» **YOUR OBJECTIVE**
Please copy out each line of the entries in which "pour" appears.

» **GIVEN RECORDS**

━━━━━━

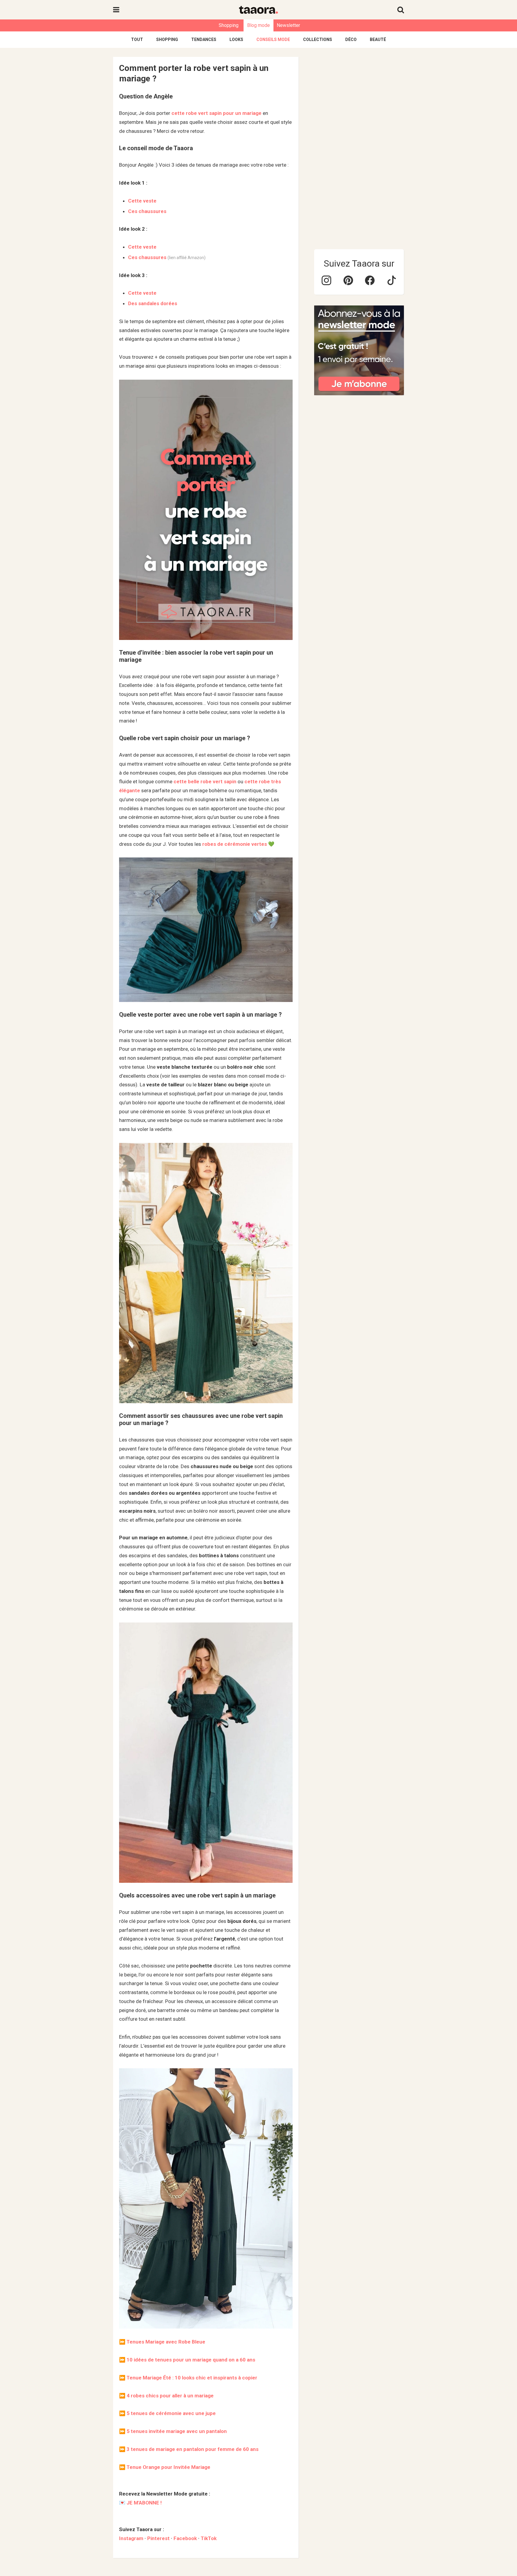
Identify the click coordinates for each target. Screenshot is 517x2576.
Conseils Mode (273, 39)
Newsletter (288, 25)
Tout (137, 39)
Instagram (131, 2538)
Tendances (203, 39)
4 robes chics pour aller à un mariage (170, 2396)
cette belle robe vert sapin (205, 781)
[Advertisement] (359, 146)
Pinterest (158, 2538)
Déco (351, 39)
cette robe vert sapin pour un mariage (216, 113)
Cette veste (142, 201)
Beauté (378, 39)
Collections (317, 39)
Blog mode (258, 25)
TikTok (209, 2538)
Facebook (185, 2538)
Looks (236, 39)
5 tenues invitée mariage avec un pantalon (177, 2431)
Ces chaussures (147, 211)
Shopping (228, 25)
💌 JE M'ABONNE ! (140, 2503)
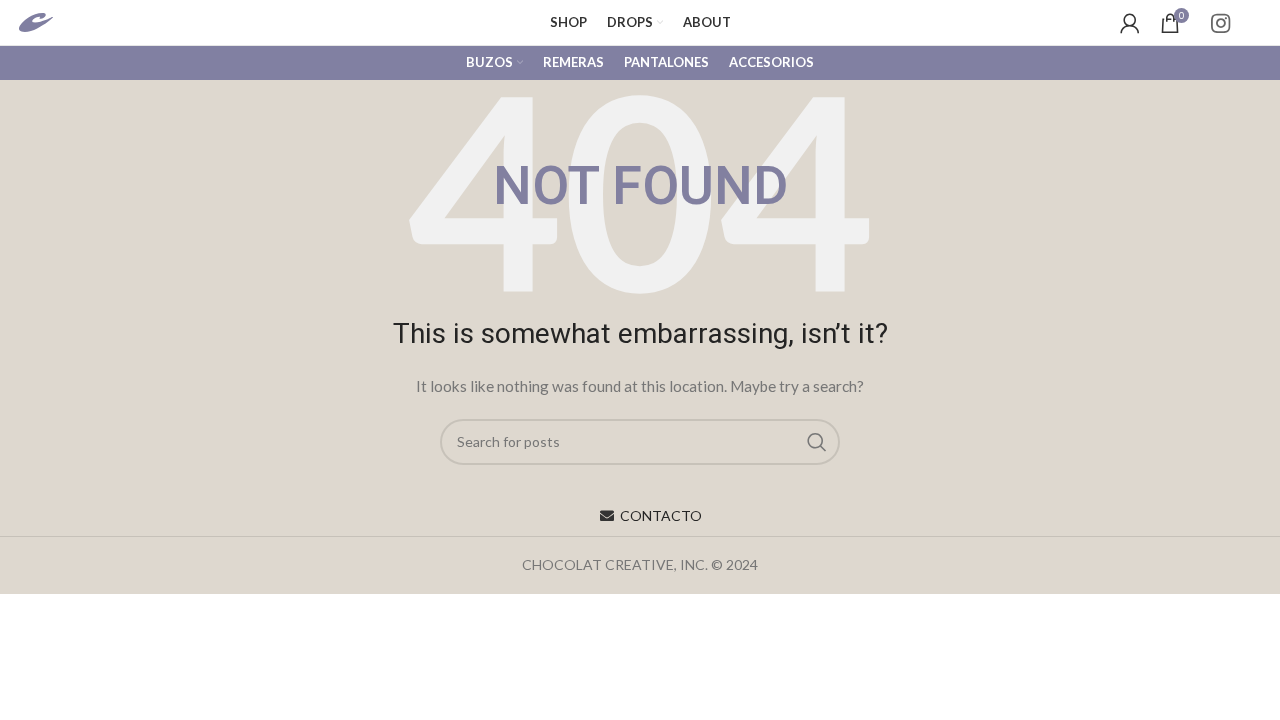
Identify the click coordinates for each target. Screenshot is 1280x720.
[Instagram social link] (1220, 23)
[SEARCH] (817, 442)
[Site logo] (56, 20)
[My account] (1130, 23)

━━━━━━

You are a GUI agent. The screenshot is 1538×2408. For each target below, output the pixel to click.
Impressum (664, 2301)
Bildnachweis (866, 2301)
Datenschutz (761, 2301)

━━━━━━

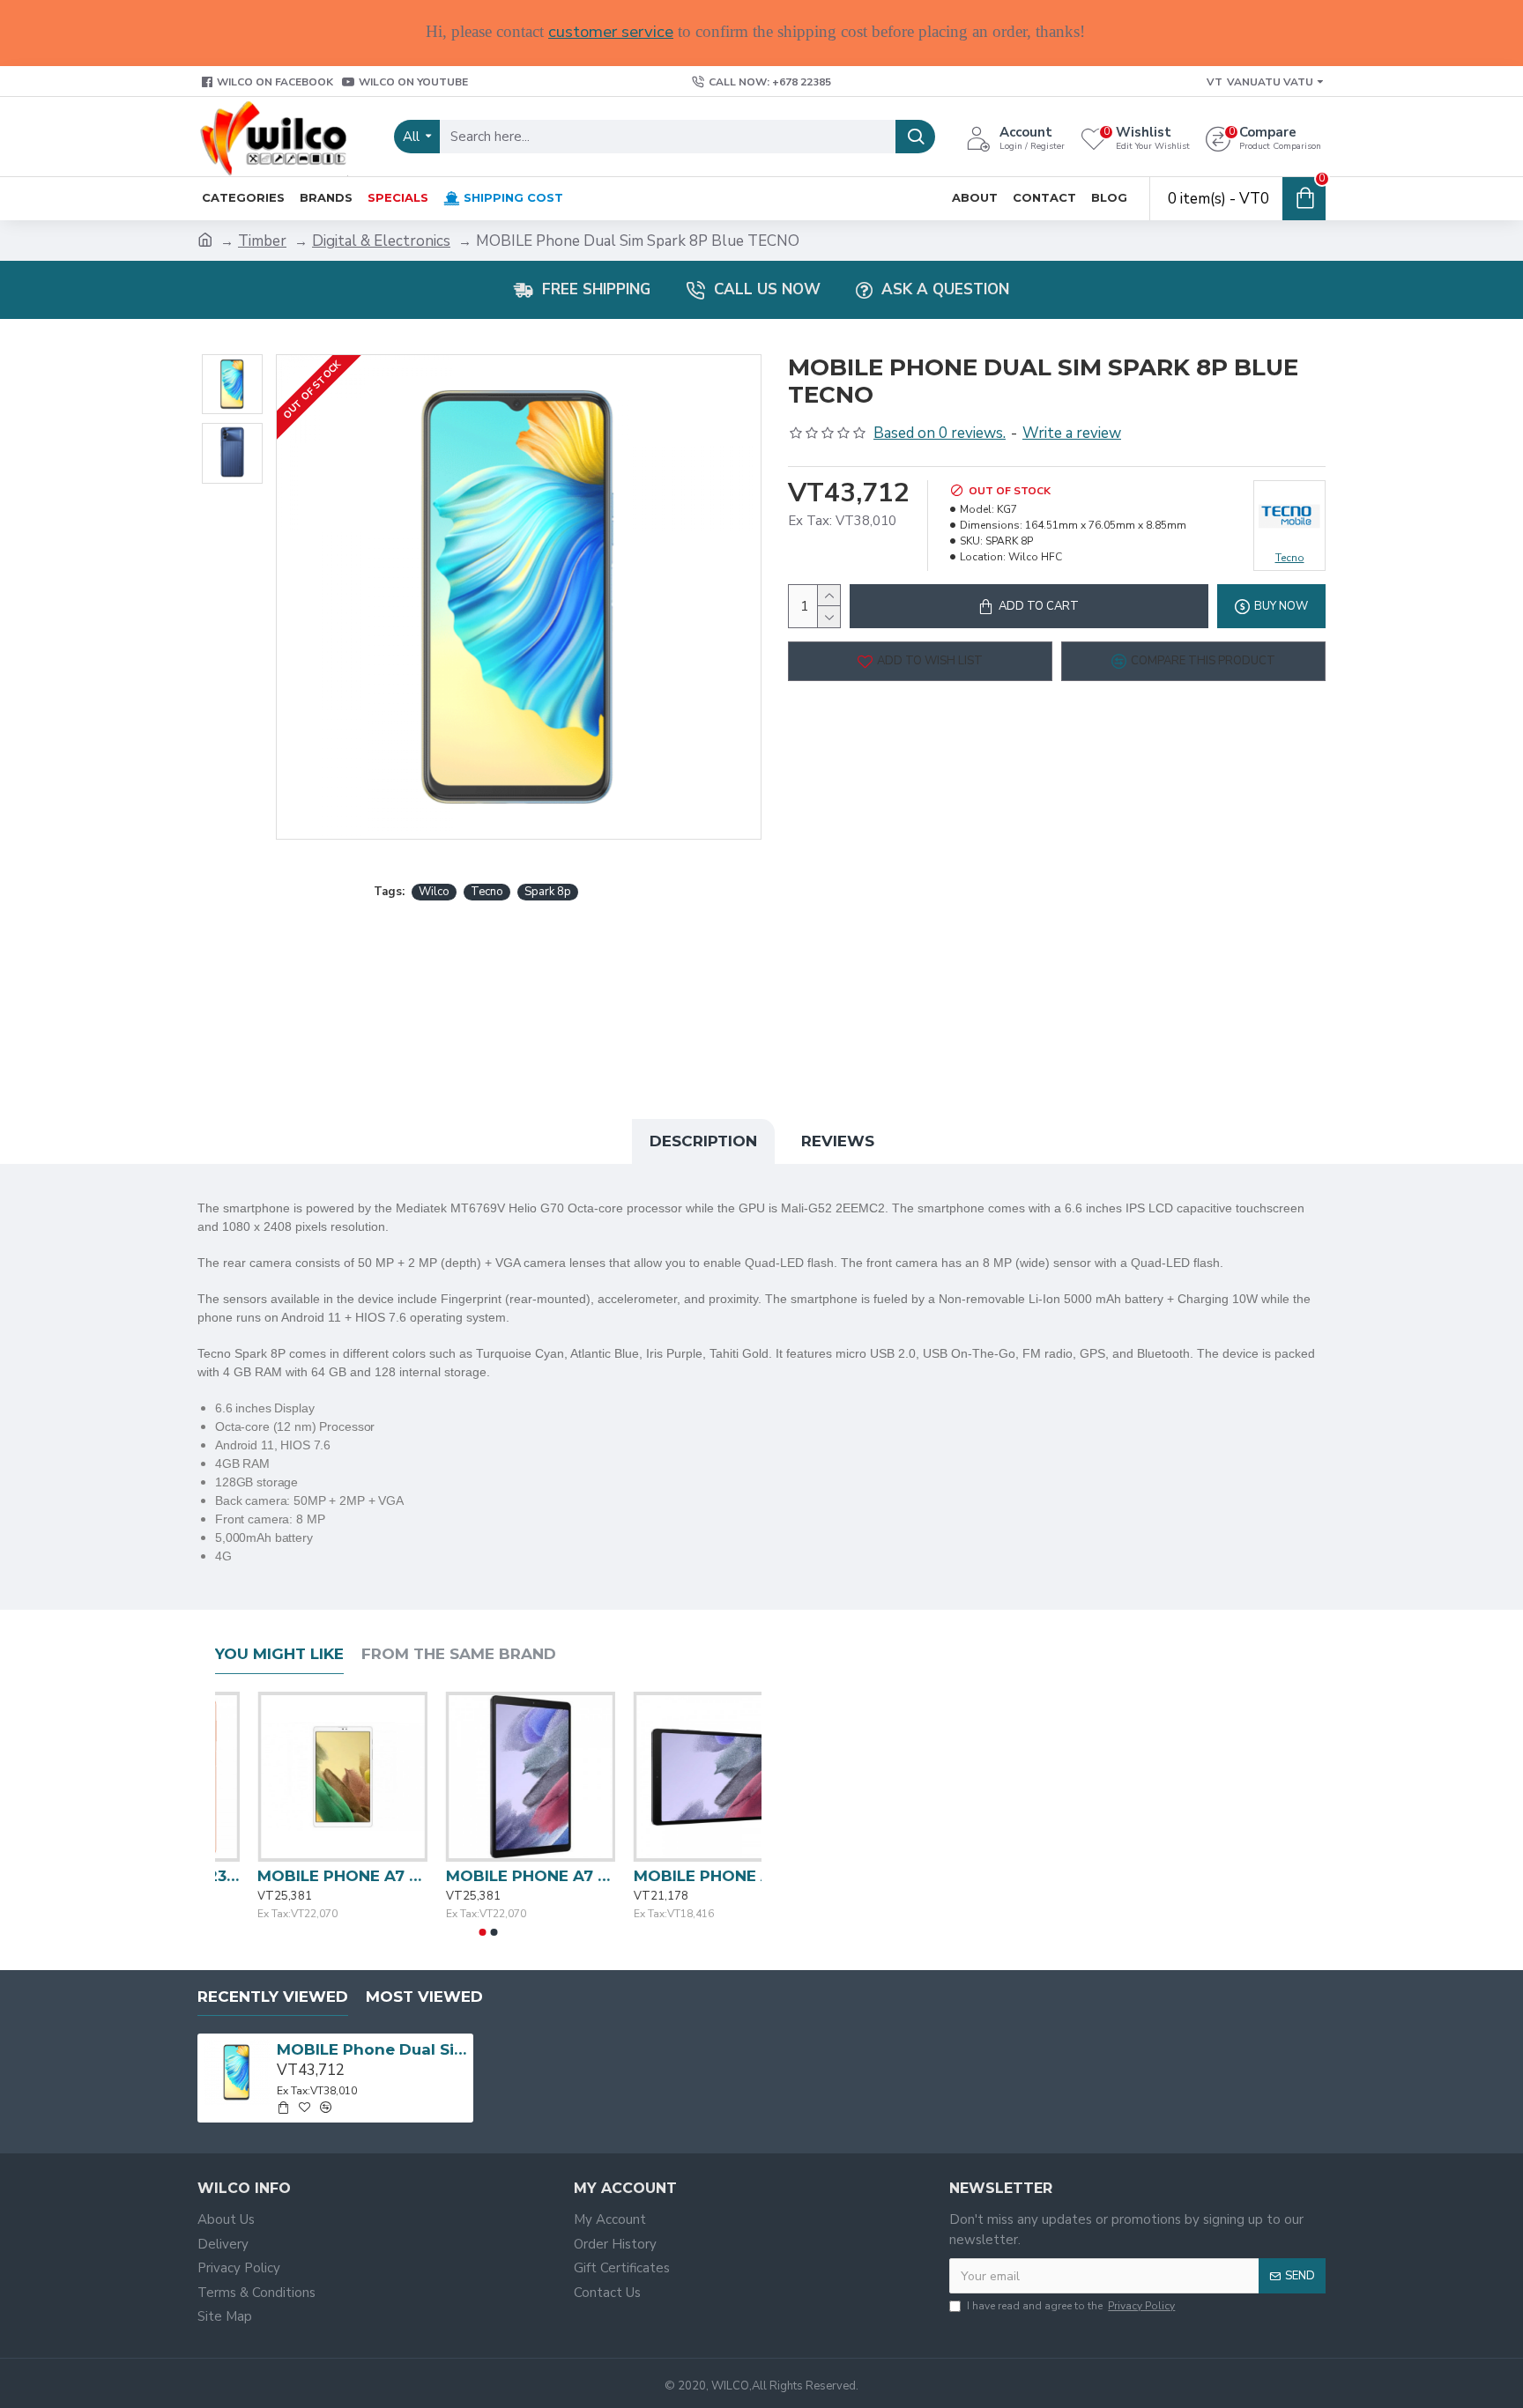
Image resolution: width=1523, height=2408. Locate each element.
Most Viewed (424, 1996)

━━━━━━

» **RESPONSE TO THE TASK**
4 robes chics pour aller à un mariage (170, 2396)
cette robe vert sapin pour un mariage (216, 113)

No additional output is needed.